▸ **布置练习**: 把下面所有行改写成 Markdown 表格，两列分别为“序号”和“行内容”，空行不列入。答案里不要放图片。

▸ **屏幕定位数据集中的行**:
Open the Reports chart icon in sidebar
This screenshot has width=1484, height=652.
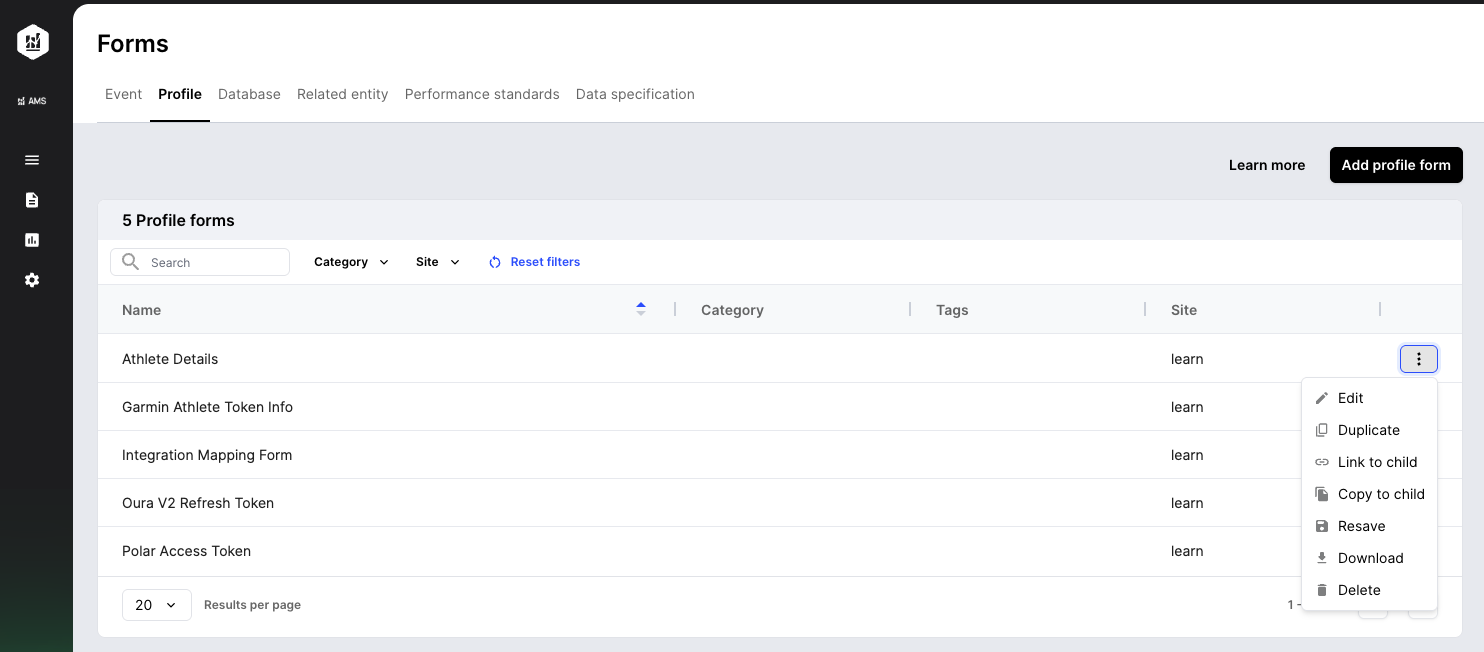[x=31, y=240]
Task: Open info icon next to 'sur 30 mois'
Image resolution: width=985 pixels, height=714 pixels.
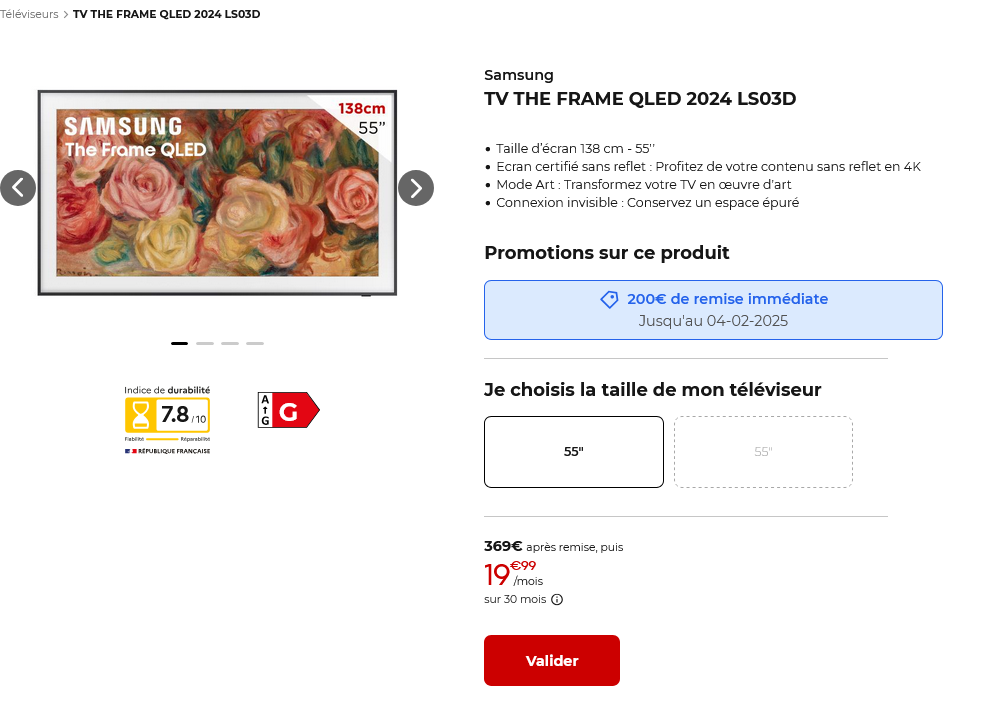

▸ **练习答案**:
| 序号 | 行内容 |
|---|---|
| 1 | Open the Reports chart icon in sidebar |
| 2 | This screenshot has width=1484, height=652. |
| 3 | [x=31, y=240] |
| 4 | Task: Open info icon next to 'sur 30 mois' |
| 5 | Image resolution: width=985 pixels, height=714 pixels. |